Los nombres de Cristo.

«…y le pondrás por nombre Jesús … y lo llamarán Emanuel…» (Mateo 1:21, 23, NVI).

Isaías había profetizado que ellos llamarían Emanuel al hijo de María, pero no hay evidencia de que alguien usara alguna vez este nombre en la vida terrenal de Jesús. José lo llamó Jesús, como se le había ordenado que hiciera, pero no hay forma de saber cuánto comprendió él de la identificación que hace Mateo del niño como el Emanuel nacido de una virgen, mencionado en la profecía de Isaías.

Sin embargo, aun si nadie usó el nombre, es evidente que la realidad espiritual fue apreciada de vez en cuando. Hubo momentos en los cuales las personas, estando con Jesús, sintieron que se encontraban en la presencia de Dios. Pedro empezó su historia como apóstol con una abyecta confesión de su propia maldad que sólo la santa presencia de Dios podría provocar (Lucas 5:8). Cuando un hombre fue levantado de entre los muertos, los que estaban presentes proclamaron que Dios los había visitado (Lucas 7:16). ¿Qué hizo retroceder y caer a tierra a la turba que había venido al huerto de Getsemaní cuando Jesús los confrontó con las palabras: «Yo soy» (Juan 18:6)? ¿No fue un conocimiento momentáneo de la majestad divina? Ellos buscaban a Jesús de Nazaret, y se encontraron con el gran Emanuel. Unos retrocedieron consternados; pero otros se postraron en adoración.

El Señor Jesús había insistido a Satanás que sólo a Dios debe adorarse (Mateo 4:10); sin embargo, Él no rechazó la adoración del ciego de nacimiento (Jn. 9:38) y de otros.
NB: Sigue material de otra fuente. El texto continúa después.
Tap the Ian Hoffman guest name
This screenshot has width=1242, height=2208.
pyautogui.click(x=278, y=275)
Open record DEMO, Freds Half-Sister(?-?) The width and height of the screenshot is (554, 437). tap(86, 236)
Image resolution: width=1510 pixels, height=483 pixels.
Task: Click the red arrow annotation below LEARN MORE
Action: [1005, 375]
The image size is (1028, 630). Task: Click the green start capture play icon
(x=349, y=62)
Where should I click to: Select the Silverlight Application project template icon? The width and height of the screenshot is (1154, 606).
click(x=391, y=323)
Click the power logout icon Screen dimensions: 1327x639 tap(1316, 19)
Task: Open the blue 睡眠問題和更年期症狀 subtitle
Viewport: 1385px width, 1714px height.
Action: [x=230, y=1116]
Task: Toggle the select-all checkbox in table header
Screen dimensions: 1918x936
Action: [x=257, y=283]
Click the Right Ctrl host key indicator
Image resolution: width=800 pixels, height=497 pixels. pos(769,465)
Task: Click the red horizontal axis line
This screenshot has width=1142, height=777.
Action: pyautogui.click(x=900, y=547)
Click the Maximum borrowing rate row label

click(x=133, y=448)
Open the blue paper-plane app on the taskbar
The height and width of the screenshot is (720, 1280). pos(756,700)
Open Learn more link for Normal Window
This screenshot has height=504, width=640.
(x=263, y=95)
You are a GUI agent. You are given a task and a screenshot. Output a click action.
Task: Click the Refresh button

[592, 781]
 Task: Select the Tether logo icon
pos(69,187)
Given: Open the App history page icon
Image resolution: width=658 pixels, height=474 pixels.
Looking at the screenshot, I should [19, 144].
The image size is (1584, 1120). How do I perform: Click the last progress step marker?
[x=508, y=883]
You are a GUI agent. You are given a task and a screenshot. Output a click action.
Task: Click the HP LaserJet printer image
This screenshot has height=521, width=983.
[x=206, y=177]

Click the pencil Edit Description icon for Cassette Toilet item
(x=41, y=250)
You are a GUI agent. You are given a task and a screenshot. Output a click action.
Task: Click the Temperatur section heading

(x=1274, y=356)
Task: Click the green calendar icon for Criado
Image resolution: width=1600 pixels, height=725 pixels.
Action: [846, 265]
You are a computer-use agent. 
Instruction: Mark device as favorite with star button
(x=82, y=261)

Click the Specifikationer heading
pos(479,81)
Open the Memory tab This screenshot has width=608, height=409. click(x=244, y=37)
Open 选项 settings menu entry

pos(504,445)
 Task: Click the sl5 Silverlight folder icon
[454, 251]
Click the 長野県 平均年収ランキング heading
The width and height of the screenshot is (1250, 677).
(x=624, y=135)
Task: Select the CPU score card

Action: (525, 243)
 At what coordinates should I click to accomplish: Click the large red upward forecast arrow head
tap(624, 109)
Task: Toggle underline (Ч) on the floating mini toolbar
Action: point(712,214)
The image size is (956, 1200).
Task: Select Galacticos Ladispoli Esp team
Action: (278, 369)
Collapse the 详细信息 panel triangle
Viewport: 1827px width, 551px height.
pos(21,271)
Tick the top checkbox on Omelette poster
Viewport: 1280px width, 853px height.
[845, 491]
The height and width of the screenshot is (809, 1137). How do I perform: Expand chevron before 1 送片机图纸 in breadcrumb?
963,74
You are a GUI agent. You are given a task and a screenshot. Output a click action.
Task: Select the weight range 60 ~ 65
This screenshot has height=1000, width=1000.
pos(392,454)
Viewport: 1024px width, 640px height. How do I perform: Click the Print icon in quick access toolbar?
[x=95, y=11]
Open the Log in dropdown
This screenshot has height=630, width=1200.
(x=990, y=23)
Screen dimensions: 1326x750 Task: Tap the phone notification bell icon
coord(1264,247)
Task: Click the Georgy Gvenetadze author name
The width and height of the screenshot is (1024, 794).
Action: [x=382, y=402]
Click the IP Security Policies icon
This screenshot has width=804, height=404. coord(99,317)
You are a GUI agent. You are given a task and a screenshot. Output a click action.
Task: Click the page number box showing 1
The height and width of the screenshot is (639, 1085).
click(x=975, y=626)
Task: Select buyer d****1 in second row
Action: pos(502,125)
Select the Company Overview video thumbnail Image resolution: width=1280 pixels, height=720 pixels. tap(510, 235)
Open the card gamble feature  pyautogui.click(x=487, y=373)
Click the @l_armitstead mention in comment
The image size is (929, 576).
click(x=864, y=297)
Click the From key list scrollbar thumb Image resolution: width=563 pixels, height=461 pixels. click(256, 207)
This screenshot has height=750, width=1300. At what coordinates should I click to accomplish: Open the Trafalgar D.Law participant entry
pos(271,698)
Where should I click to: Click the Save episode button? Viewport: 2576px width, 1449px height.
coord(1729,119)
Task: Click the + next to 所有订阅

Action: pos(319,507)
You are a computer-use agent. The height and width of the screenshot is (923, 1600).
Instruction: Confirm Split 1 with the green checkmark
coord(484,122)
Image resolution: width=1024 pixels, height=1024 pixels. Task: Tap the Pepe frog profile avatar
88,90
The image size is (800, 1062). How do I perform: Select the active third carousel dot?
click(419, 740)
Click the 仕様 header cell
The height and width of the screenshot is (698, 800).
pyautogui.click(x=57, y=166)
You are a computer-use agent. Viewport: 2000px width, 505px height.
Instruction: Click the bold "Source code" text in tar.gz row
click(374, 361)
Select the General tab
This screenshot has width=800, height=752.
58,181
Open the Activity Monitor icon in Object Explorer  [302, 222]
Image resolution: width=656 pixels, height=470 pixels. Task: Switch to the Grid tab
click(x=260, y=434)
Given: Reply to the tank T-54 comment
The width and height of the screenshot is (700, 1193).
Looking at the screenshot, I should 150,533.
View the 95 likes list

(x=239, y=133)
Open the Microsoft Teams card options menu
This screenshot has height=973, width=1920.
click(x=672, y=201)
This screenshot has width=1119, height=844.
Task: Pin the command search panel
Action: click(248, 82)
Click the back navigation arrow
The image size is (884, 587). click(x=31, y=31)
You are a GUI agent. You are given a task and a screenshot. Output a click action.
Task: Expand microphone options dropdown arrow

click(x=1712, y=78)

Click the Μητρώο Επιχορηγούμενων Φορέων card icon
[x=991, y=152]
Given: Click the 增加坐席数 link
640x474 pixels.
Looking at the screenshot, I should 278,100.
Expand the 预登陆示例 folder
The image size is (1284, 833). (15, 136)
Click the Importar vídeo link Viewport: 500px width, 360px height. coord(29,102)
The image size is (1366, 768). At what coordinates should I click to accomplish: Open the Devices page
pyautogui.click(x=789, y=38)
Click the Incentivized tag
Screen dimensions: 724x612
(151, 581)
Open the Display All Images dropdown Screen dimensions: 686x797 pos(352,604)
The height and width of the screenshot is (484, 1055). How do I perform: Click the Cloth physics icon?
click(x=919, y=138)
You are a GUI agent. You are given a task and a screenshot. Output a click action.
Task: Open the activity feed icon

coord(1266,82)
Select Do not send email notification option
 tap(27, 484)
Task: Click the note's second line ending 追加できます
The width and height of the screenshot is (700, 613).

De hecho, él clarificó la posición al joven rico que se postró delante de él y lo llamó ‘bueno’, explicando que la única forma válida de describirlo así es reconocerlo como Dios verdaderamente, porque: «Ninguno hay bueno, sino sólo uno, Dios» (Marcos 10:18).

La referencia a la profecía de Isaías puede explicar por qué los hombres nunca usaron el nombre, ya que las circunstancias de la vida temprana de este Emanuel fueron oscuras en extremo. El trasfondo de la señal dada por Dios a Acaz era que el niño nacería en las precarias condiciones de una tierra devastada por la guerra (Isaías 7:14-16). Esto se cumplió espiritualmente en el caso del niño a quien José llamó Jesús. La profecía se cumplió; la virgen dio a luz a su Hijo; pero la manifestación de Dios encarnado se hizo confusa y oscura a causa del pecado de su pueblo.

De verdad Dios estaba con el hombre, pero Él estaba aquí para compartir la miseria del hombre y para sufrir las consecuencias del alejamiento de éste de su creador. Ningún hombre lo comprendió en su tiempo, pero de hecho Dios estaba con nosotros, con nosotros en toda la vergüenza y degradación de la necedad y el pecado humano.

Después de la cruz vino la resurrección, y entonces la verdadera gloria de Emanuel se hizo evidente a todos los creyentes. En Cristo, Dios es para nosotros y Dios está con nosotros. Tomás inició el feliz testimonio con su declaración: «¡Señor mío y Dios mío!» (Juan 20.28), y desde ese día hasta hoy, Emanuel –Dios con nosotros– ha sido enlazado con el nombre salvador de Jesús en las alabanzas agradecidas de todos los creyentes.

El Señor Jesús dio un especial énfasis al estímulo y consuelo de este nombre cuando les dijo a Sus discípulos que fuesen a todas las naciones, respaldados por Su autoridad universal, y agregó: «…y he aquí yo estoy con vosotros todos los días…» (Mateo 28:20).

Así que las palabras de Mateo han dicho verdad: «…y lo llamarán Emanuel». Nos consideramos dichosos porque nosotros lo conoceremos eternamente por este nombre maravilloso.

«Toward The Mark», Vol. 3, No. 1, Jan-Feb. 1974.